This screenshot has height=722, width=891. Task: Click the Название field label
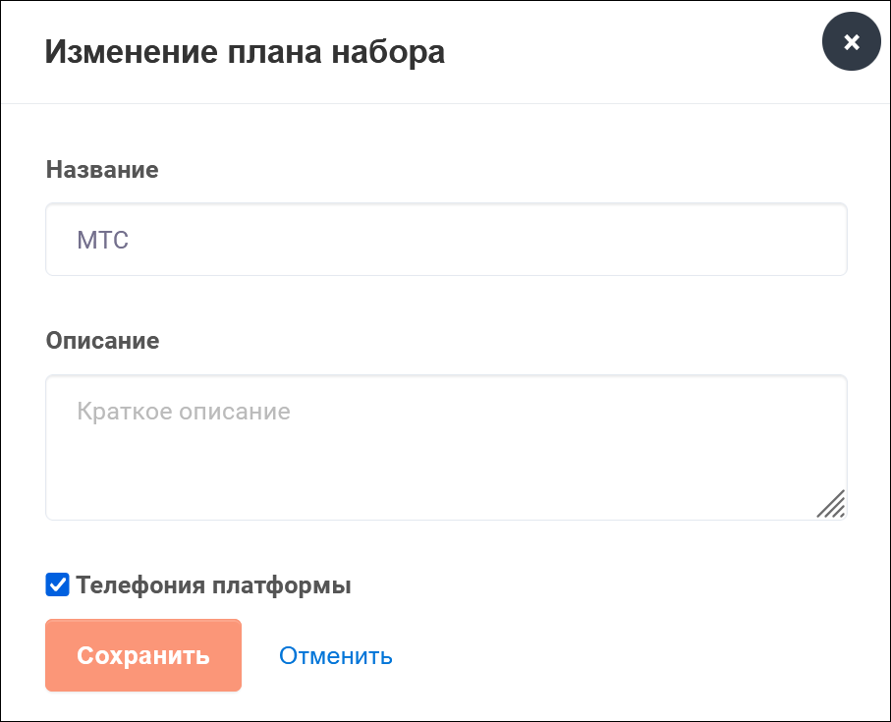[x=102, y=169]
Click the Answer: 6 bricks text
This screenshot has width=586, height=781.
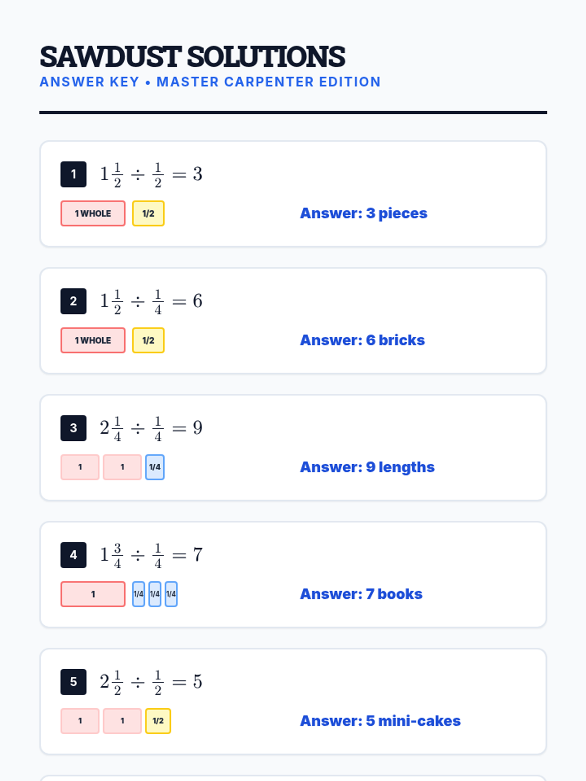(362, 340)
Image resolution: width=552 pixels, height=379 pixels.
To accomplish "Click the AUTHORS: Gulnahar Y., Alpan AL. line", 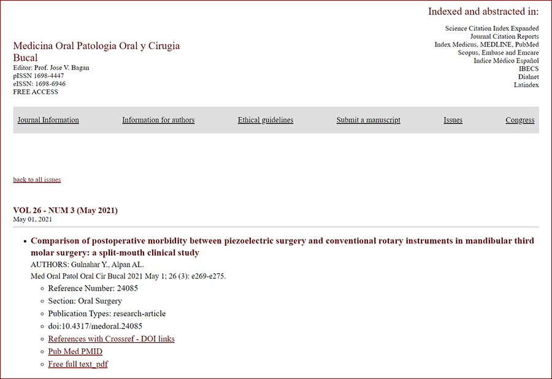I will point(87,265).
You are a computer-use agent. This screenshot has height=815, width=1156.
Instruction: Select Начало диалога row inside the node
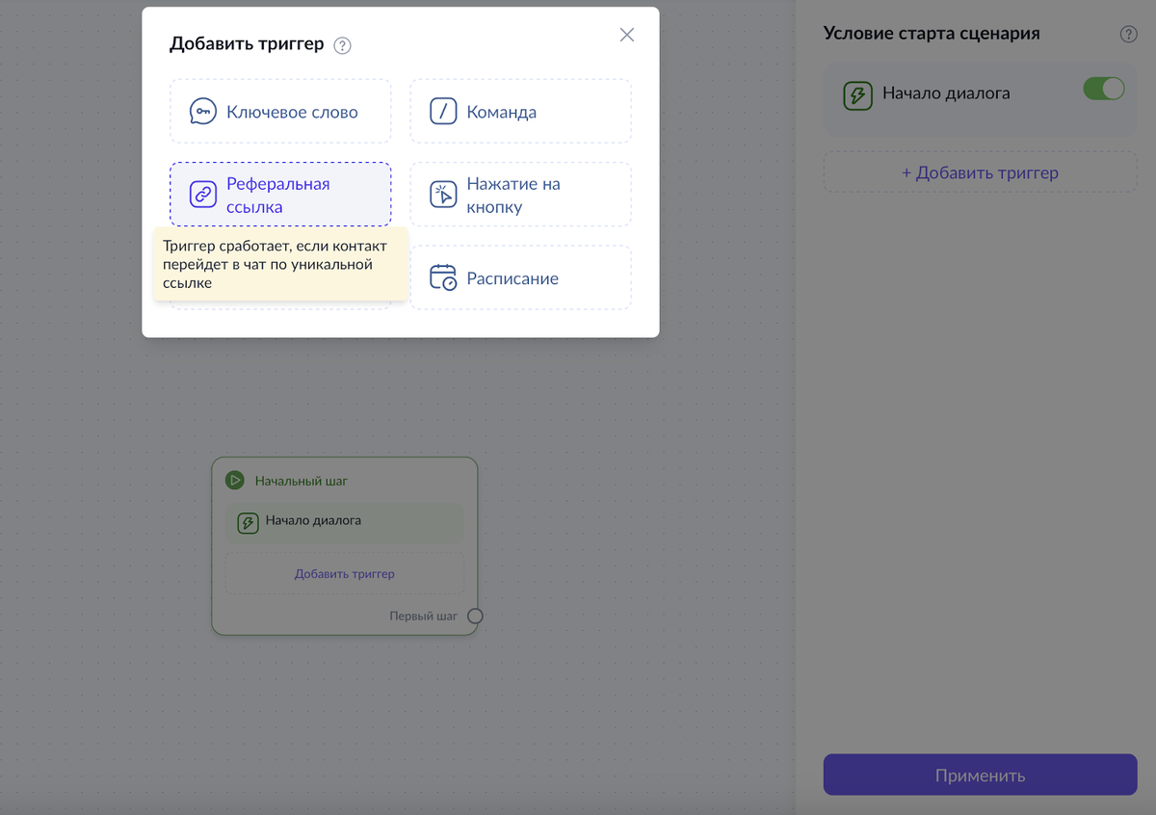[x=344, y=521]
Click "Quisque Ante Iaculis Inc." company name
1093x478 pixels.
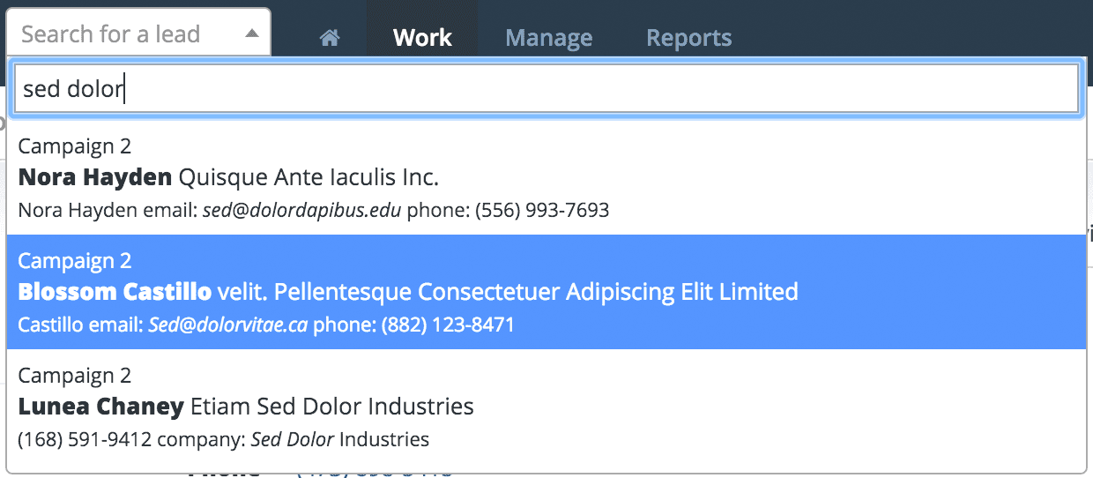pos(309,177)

--

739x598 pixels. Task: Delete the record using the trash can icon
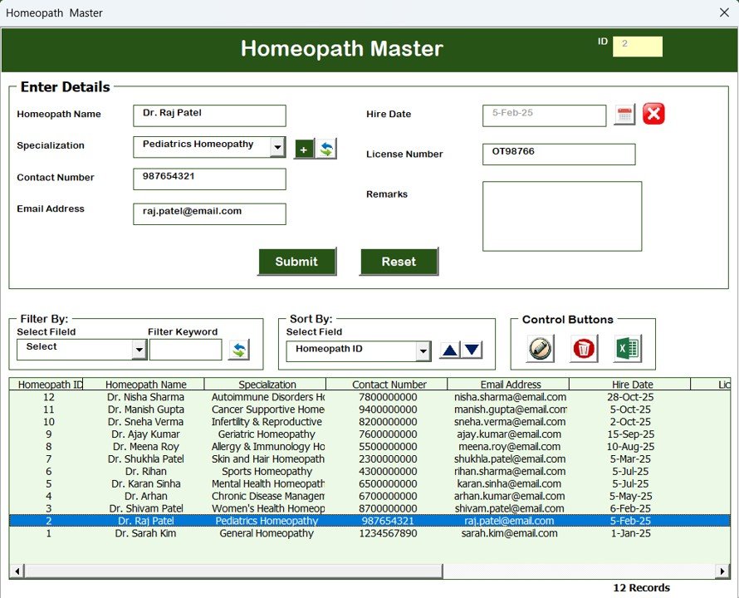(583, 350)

- **Aim of the exercise**:
Using the material above, reproduce only the lines that run from the line with "This screenshot has height=722, width=891." up to and including the line with "Image resolution: width=552", exactly, with the pictures dropped.

- **Solution to the problem**:
This screenshot has height=722, width=891. Task: Click the Название field label
[x=102, y=169]
Click the Answer: 6 bricks text
This screenshot has width=586, height=781.
(362, 340)
Image resolution: width=552 pixels, height=379 pixels.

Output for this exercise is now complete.